O presidente Jair Bolsonaro (PSL-RJ) derrubou o dispositivo que previa o aumento da pena mínima para o traficante que comandar organização criminosa de cinco para oito anos de reclusão — com pena máxima de quinze anos. A alteração previa em um de seus incisos uma redução de pena de 1/6 a 1/3 se “as circunstâncias do fato e a quantidade de droga apreendida demonstrarem o menor potencial lesivo da conduta”.  A notícia foi publicada pela página digital da revista Veja.
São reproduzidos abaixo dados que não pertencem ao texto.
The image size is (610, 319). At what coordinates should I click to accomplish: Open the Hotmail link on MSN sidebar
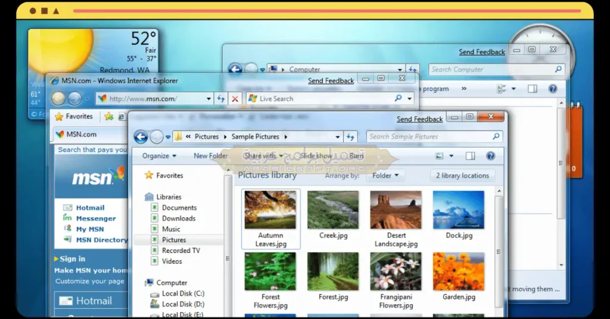pos(90,208)
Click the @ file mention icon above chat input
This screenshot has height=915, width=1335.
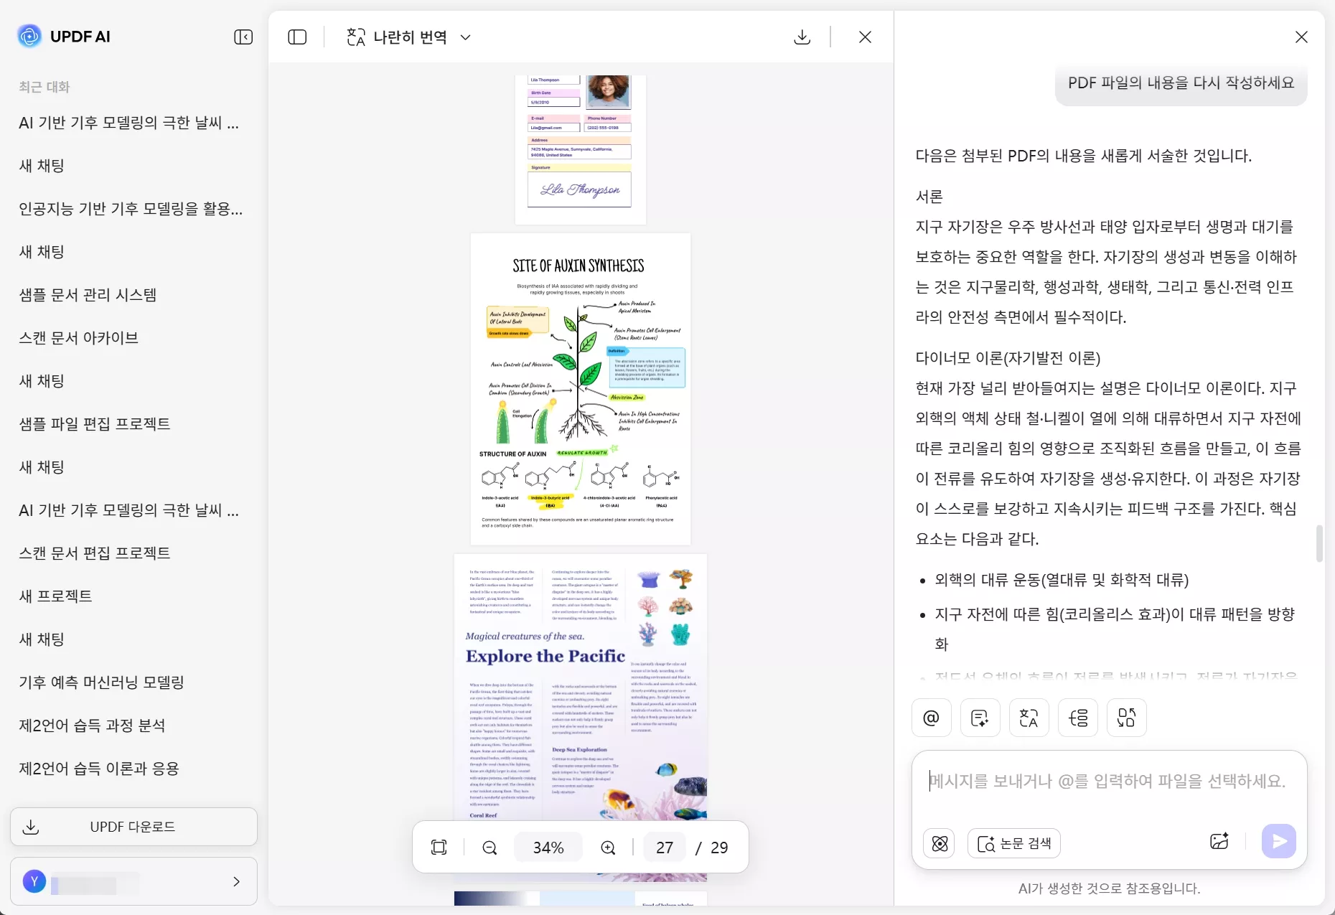pos(931,718)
O veto presidencial ocorreu em meio a sanção presidencial da  lei que altera o Sistema Nacional de Políticas Públicas sobre Drogas (Sisnad). Ela  recebeu 22 vetos de Jair Bolsonaro (PSL). A principal novidade da norma é a possibilidade de internação involuntária, sem o consentimento do dependente químico por até três meses. O projeto foi aprovado no dia 15 de maio pelo Senado.

Porém, de acordo com a revista, com o veto do presidente Bolsonaro, o  governo acabou aprovando uma proposta que ficou mais benéfica ao tráfico do que aquela que estava sendo discutida pelo Senado. A  redação original da Lei de Drogas previa um tratamento muito menos favorável aos réus que não são primários, não tenham bons antecedentes e que integrem as organizações criminosas. A mudança foi feita com aval do Ministério da Justiça e da Cidadania, que é comandado pelo ex-juiz Sérgio Moro.
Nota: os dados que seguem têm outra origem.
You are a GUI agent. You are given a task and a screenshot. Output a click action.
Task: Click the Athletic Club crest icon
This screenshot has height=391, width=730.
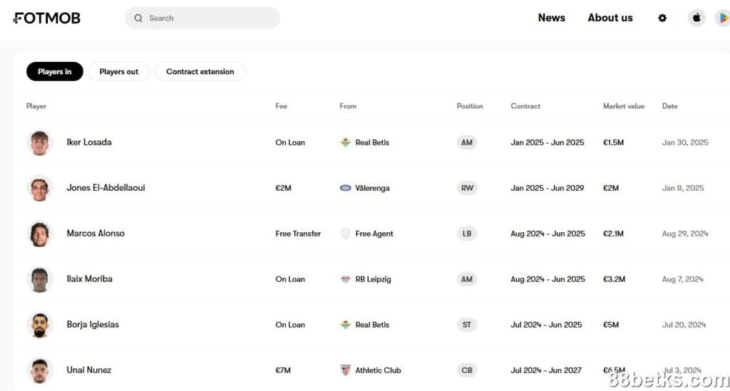click(x=346, y=370)
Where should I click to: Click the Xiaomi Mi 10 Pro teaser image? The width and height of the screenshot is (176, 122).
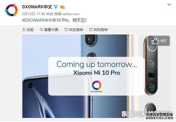click(x=97, y=76)
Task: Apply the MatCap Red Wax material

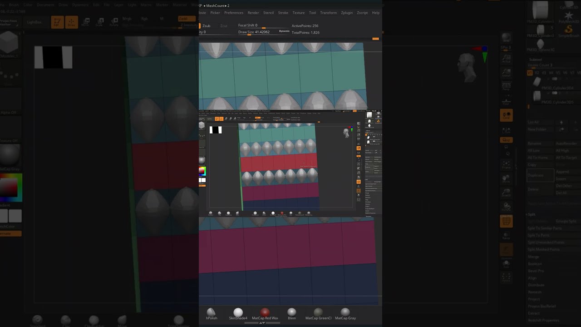Action: point(265,312)
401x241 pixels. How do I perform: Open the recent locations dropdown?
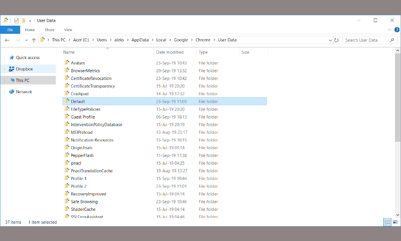(26, 40)
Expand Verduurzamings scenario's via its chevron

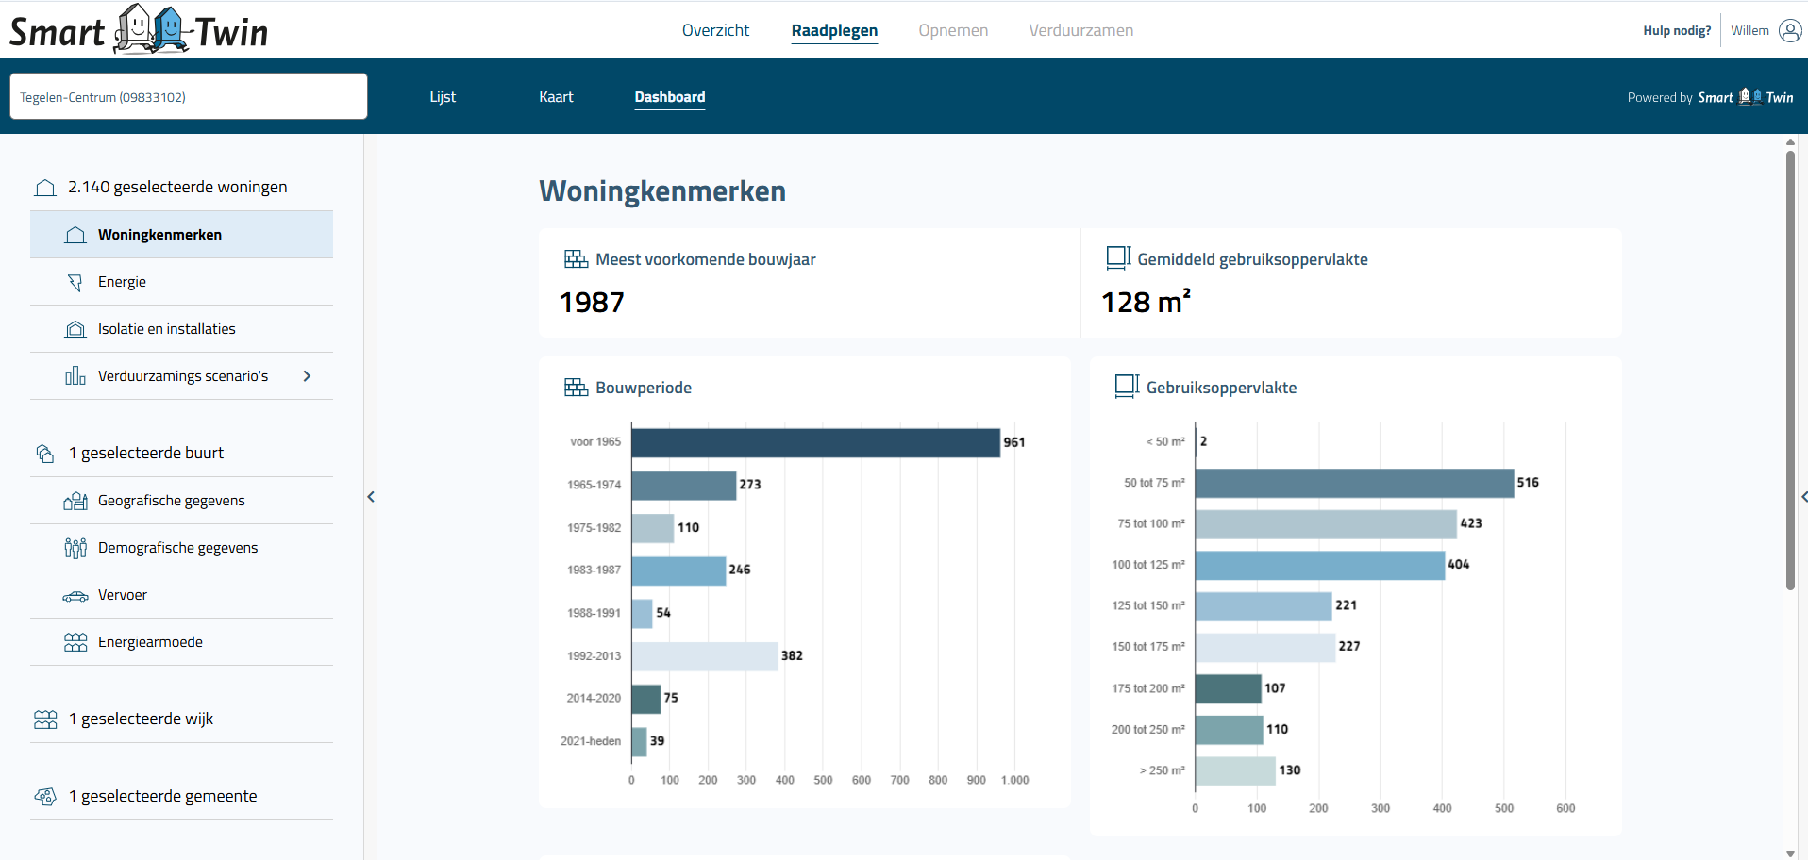point(306,375)
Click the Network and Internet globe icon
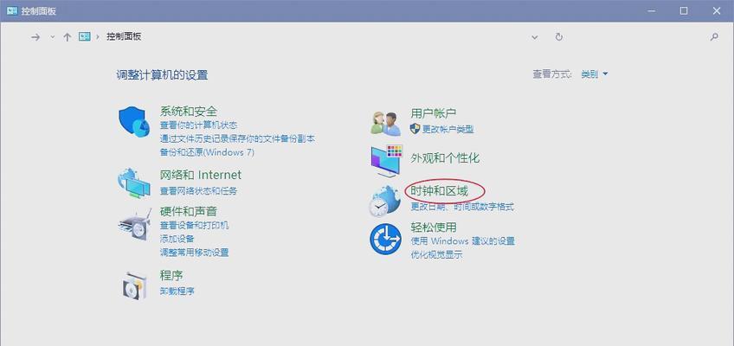 point(134,182)
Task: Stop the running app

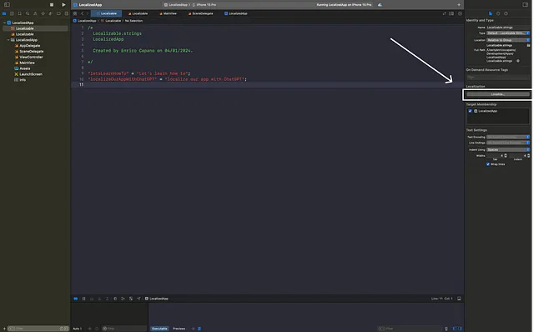Action: pyautogui.click(x=52, y=5)
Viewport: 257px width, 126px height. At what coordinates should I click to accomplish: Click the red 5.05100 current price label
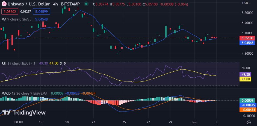point(248,38)
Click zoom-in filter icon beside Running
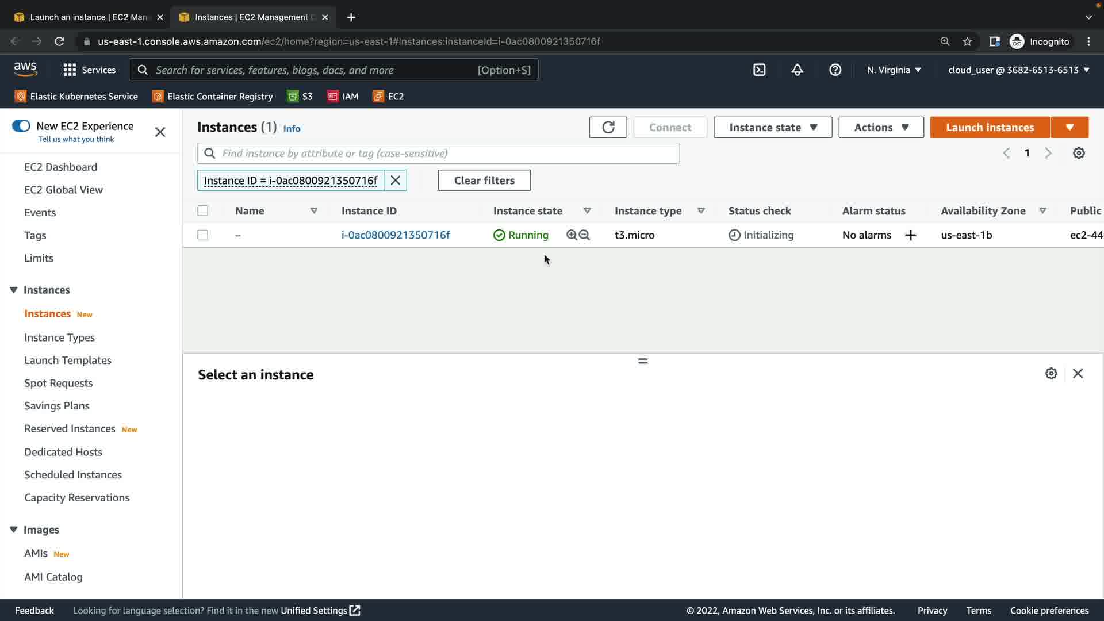Screen dimensions: 1104x621 click(572, 235)
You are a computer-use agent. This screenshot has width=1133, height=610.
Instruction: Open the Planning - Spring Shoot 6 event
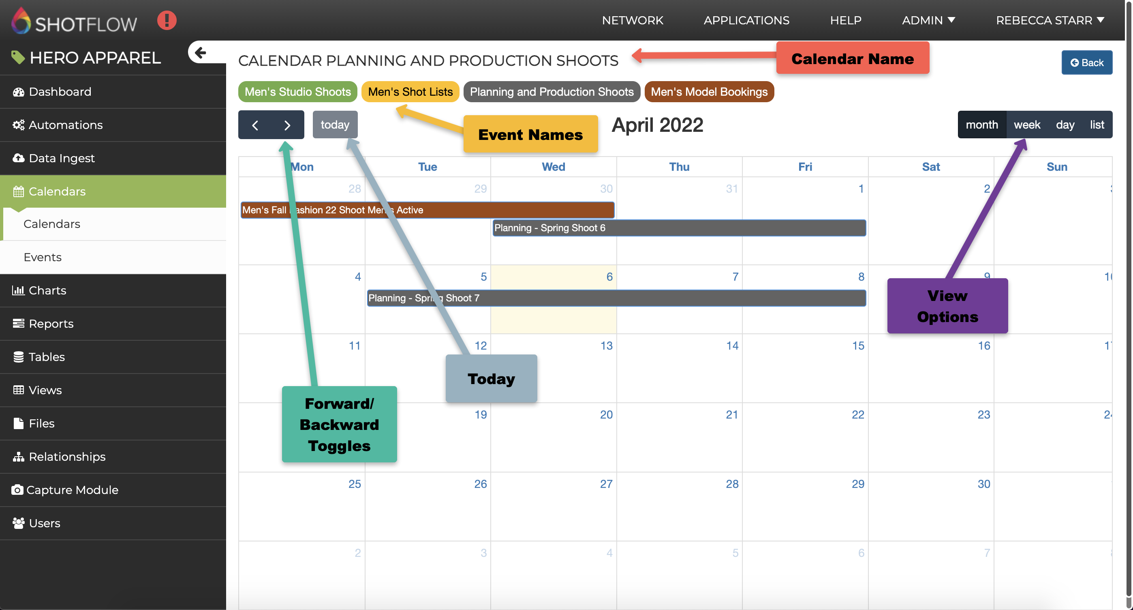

No texto em vigor, a Lei de Drogas prevê, em seu artigo 33, a pena de cinco a quinze anos de prisão para quem é acusado de tráfico de drogas, mas nada fala em agravamento da pena para quem comanda organização criminosa. O mesmo dispositivo em vigor também prevê a redução de pena de 1/6 a 1/3 só para réus primários, com bons antecedentes e que não participe de organização criminosa. Ou seja: a quantidade de droga apreendida não é — nem será — um fator para permitir a redução de pena.